ACID properties ensure that database transactions are processed reliably: 1. Atomicity: Guarantees that all operations within a transaction are completed successfully; if any operation fails, the entire transaction is rolled back, leaving the database unchanged. In banking, this prevents scenarios where money is debited from one account but not credited to the other. 2. Consistency: Ensures that a transaction can only bring the database from one valid state to another, maintaining database constraints. For instance, the total sum of money across two accounts must remain the same before and after a transfer. 3. Isolation: Ensures that concurrent transactions execute independently of one another without interference.
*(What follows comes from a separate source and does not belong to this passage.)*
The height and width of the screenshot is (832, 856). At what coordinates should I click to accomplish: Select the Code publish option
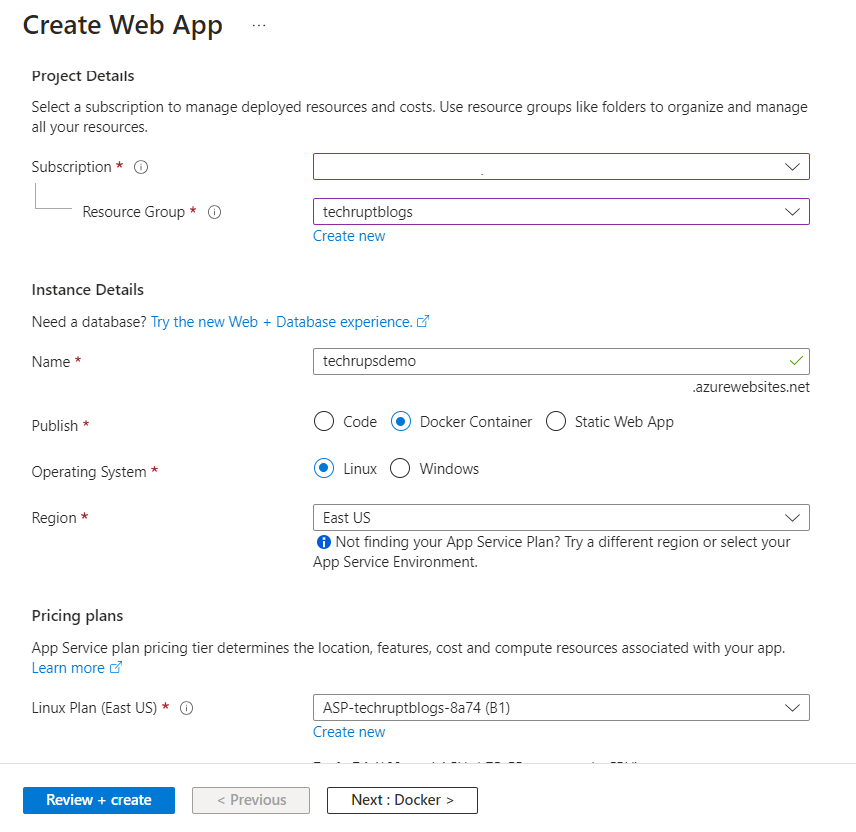pos(324,422)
This prevents anomalies like dirty reads or non-repeatable reads during simultaneous transfers. 4. Durability: Guarantees that once a transaction commits, its changes survive system failures, stored permanently in non-volatile memory.

Optimistic Locking assumes that multiple transactions can complete without affecting each other. It verifies before committing if another transaction has modified the data (usually via a version number or timestamp). If data has changed, the transaction is rolled back and retried. It is highly efficient for read-heavy operations with low conflict rates. Pessimistic Locking assumes conflicts are likely. It locks the resource (using commands like SELECT FOR UPDATE) when the transaction starts, preventing other transactions from modifying or reading it until the lock is released. It is preferred for write-heavy systems where transaction failure must be minimized (like balance debits).

Thread safety means that a class or method can be executed concurrently by multiple threads without causing race conditions or data inconsistency. It can be achieved using: 1. Synchronized Keyword: Locks the object or class to serialize thread access. 2. ReentrantLock class: Offers advanced locking features like tryLock() and interruptible locks. 3. Volatile Keyword: Ensures changes to a variable are immediately visible to all threads. 4. Atomic classes: Classes like AtomicInteger use low-level compare-and-swap (CAS) operations. 5. Concurrent Collections: Classes like ConcurrentHashMap allow safe multi-threaded manipulation without locking the entire structure.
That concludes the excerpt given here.